Maybe I am just over-thinking this?

Thank you all for your patience

Hi,

The short answer is that is how transistors work and that is why they work.
With a small current through the base emitter diode a larger current can flow through the collector to emitter.  In fact, the ratio of collector current to base current as a maximum is called the Beta of the transistor.  It's an important measure of the quality of the transistor.

To understand this easily you can imagine the transistor is a current controlled current source.  The control current is the base to emitter current, and the output current source is the collector to emitter current.  If you dont know what a current controlled current source (CCCS) is you can look that up on the web and that will make things very clear.  The other thing you have to understand though is that the Beta (current gain) is not constant but can change depending on various other things like collector to emitter voltage, but you can ignore that at first just to get a basic grip on how bipolar transistors work.

[EPAIII]

Another point to remember is the common test with a VOM is only one way to check a transistor. There are many other ways. A simple circuit with a pot for the base resistor and a meter or LED for the collector load can show the actual amplification when the pot is rotated and the meter or LED shows more or less current.

And there are curve plotters that attach to oscilloscopes.

Of course, transistors have multiple specs and different tests are used to measure them.

I have tested thousands of questionable transistors with the VOM/resistance readings. I always read all three pairs of leads: B-E, B-C, and C-E. There have been times when the C-E readings showed a short when the B-E and B-C showed diode characteristics. And there were other infrequent times when all three readings were seemingly OK, but the transistor was out of spec. and a new one repaired the problem.

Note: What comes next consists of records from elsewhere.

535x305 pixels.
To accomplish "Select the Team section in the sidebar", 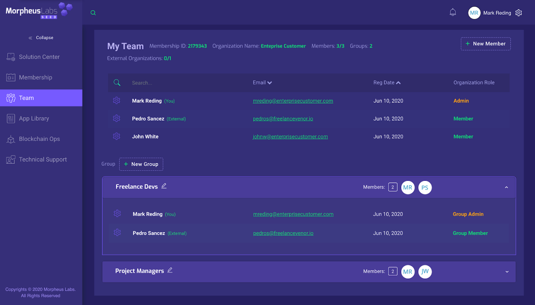I will click(26, 98).

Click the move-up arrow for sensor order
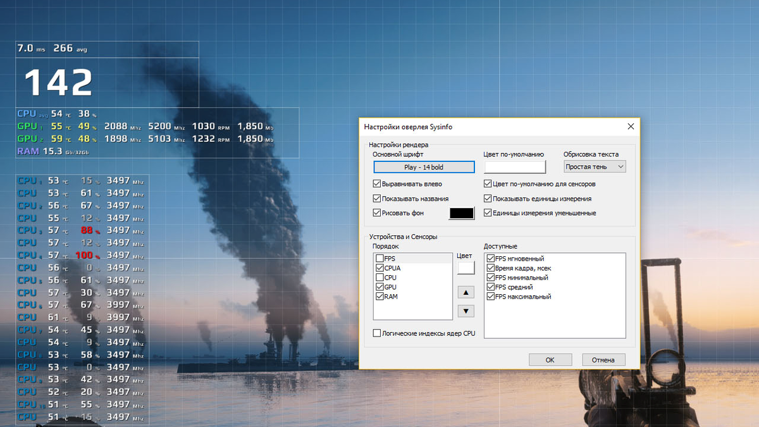coord(466,292)
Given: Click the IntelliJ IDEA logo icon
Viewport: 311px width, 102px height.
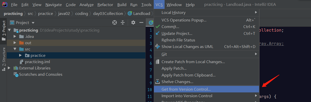Looking at the screenshot, I should pyautogui.click(x=5, y=5).
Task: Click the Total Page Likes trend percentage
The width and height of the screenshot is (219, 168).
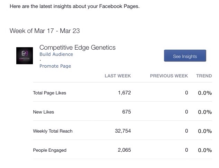Action: coord(205,93)
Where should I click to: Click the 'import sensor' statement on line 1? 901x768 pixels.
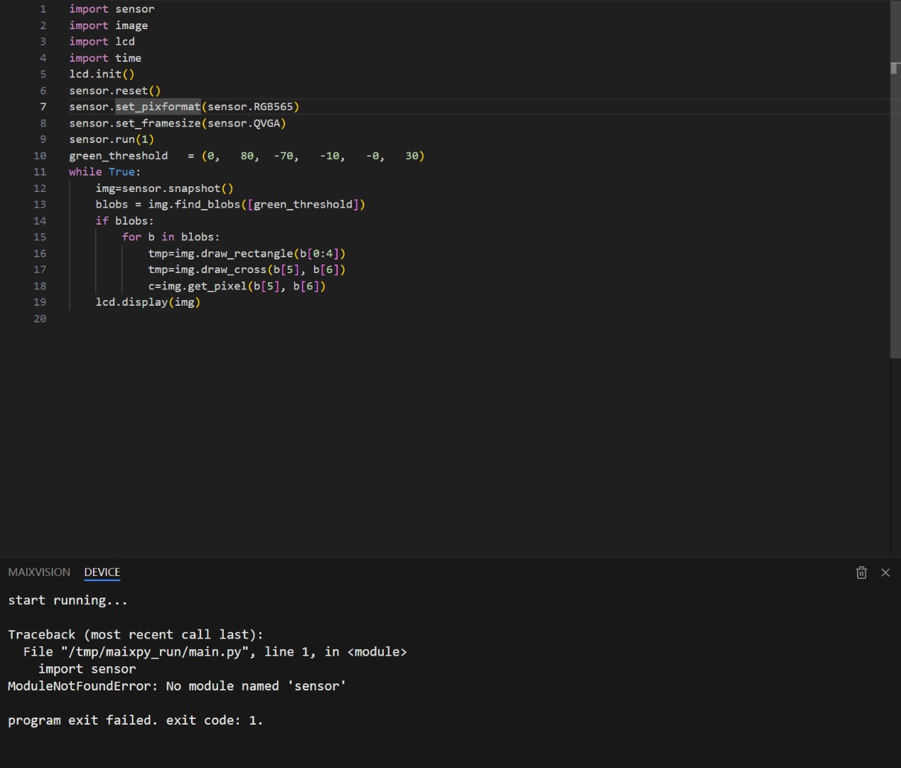(x=112, y=9)
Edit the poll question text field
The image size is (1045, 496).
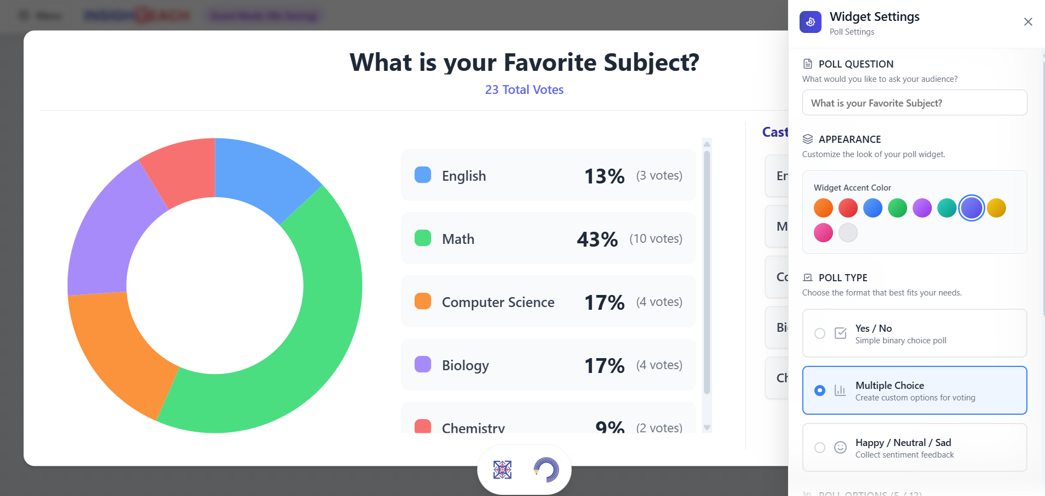click(x=914, y=103)
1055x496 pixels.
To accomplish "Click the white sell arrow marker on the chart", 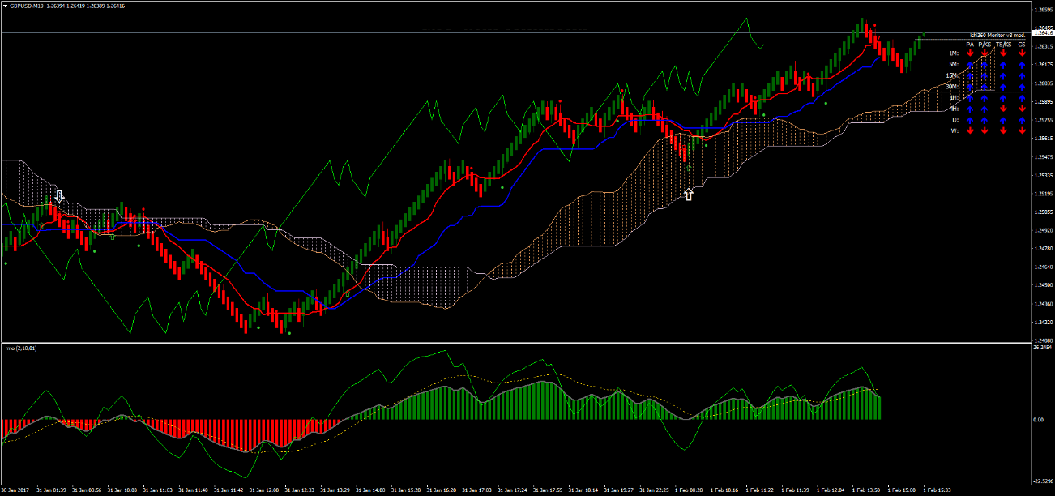I will click(59, 195).
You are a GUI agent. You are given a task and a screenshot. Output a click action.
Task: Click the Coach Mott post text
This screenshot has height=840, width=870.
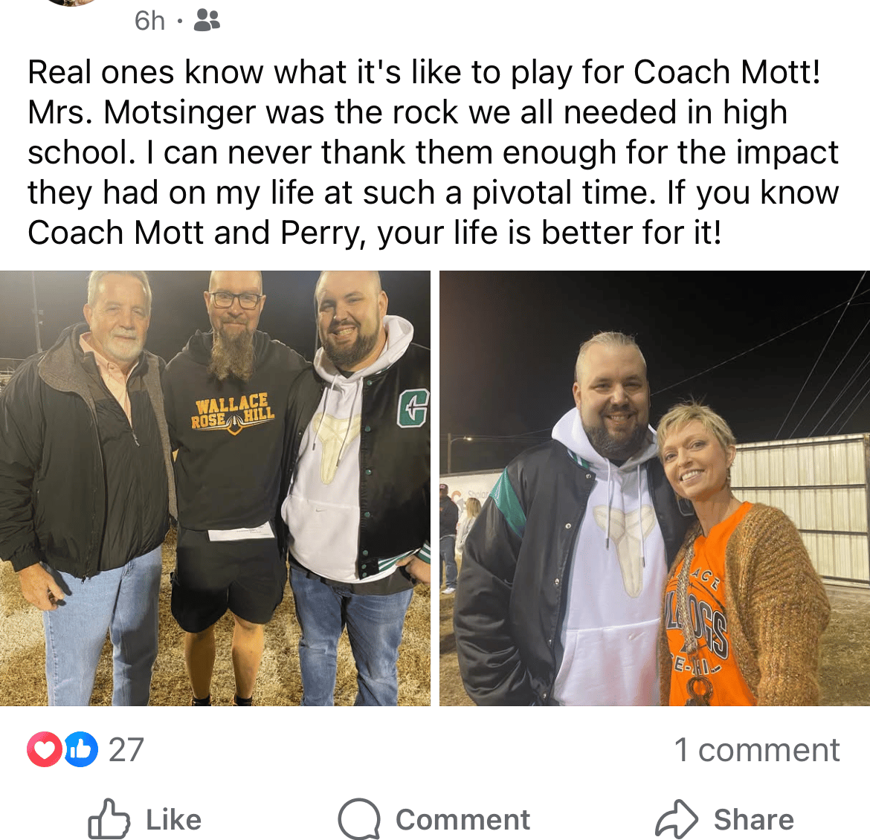pos(433,152)

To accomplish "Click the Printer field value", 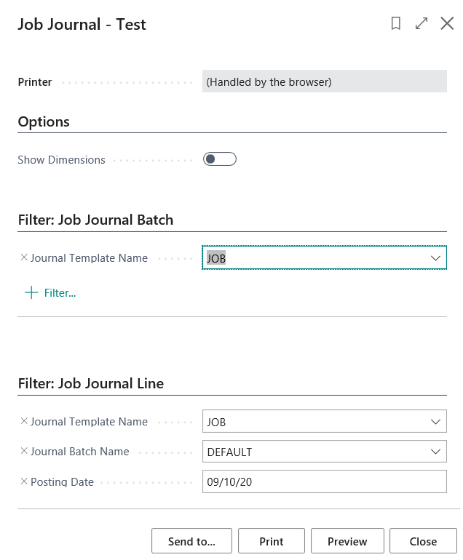I will 323,82.
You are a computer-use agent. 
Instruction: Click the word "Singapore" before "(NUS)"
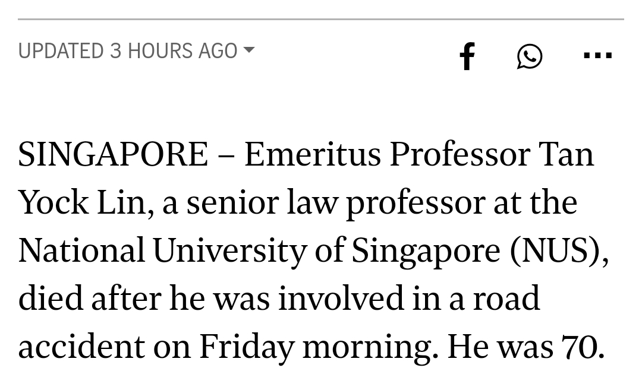425,250
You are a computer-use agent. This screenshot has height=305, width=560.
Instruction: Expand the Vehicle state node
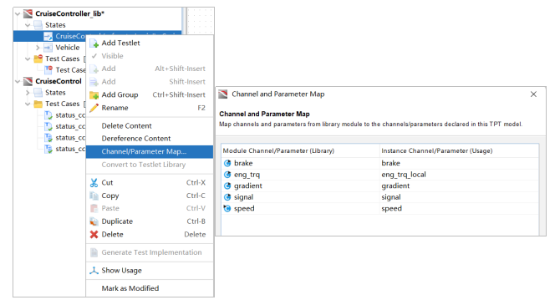[x=38, y=48]
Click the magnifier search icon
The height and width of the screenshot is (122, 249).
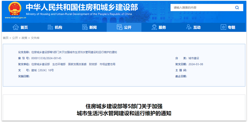237,7
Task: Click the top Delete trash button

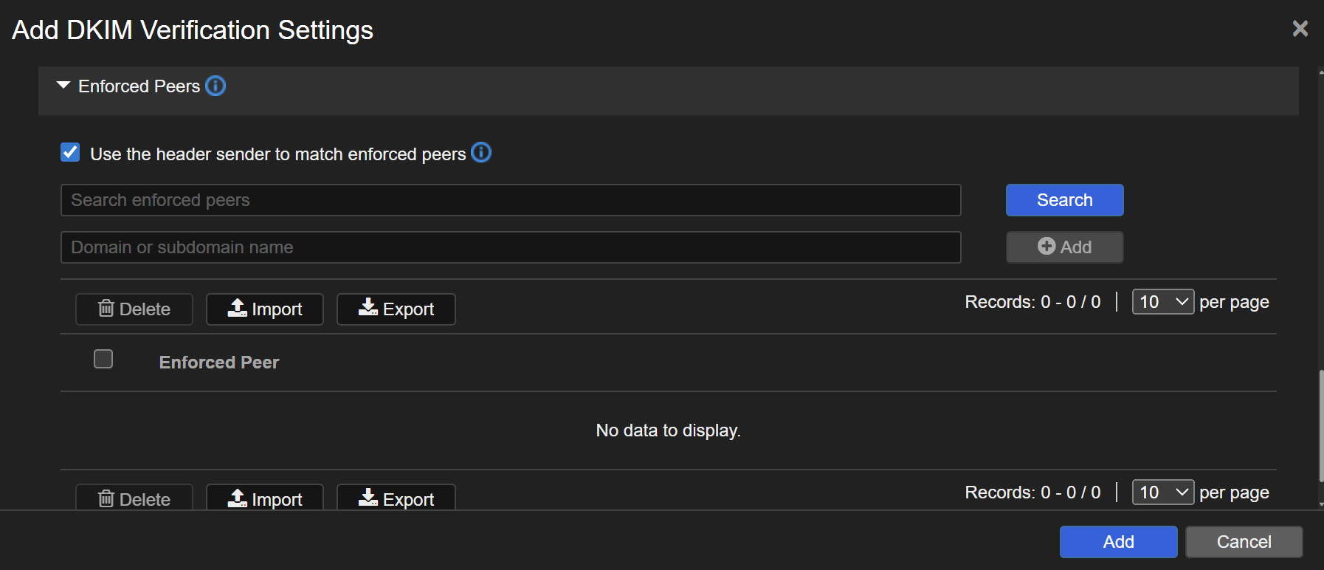Action: point(134,309)

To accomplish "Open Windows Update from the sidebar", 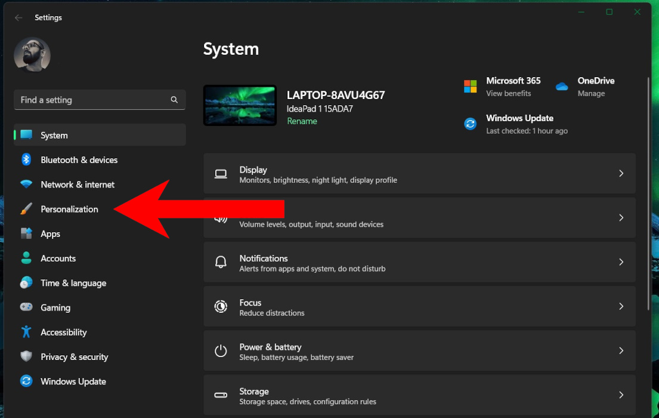I will click(73, 381).
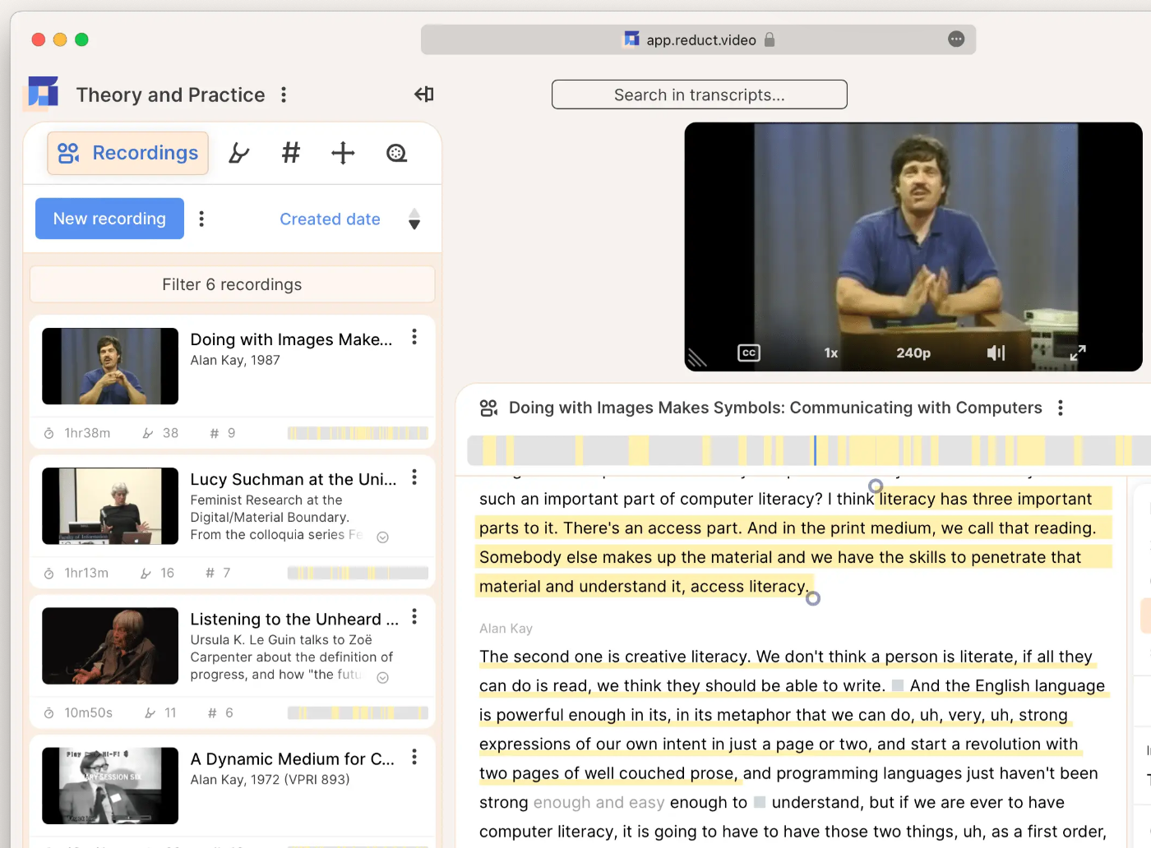Image resolution: width=1151 pixels, height=848 pixels.
Task: Open the browser address bar options icon
Action: (x=955, y=39)
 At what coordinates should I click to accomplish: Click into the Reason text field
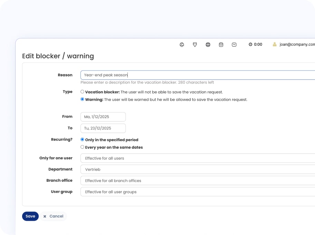pos(198,75)
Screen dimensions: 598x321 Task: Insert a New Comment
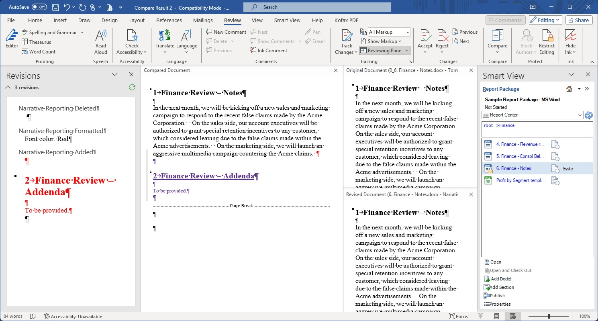226,31
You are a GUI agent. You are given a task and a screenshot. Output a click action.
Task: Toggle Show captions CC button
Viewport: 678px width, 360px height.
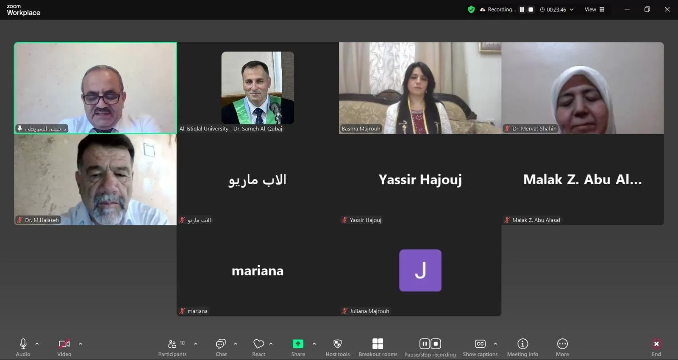coord(480,347)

My point is you must add judgement and sometimes additional tests to the VOM readings. Good VOM readings do not guarantee a good transistor.

[MrAl]

The last post reminded me i forgot to mention something about multimeters, thanks to that poster.

Some multimeters have sockets right on the front where you can plug a small transistor in to test it.  It's a basic test to show if it works or not, and the Beta shows up in the meter reading.  It's the Beta for the particular current the meter uses so it's just a general basic test, but if the transistor is really burnt it will show that something isnt right.

In reality there are a lot of tests for a transistor but usually if you do a simple Beta test you can assume, for a time, that it is ok.
If you really want to get into it then you have to test for switching time and stuff like that.  You need better equipment for that though.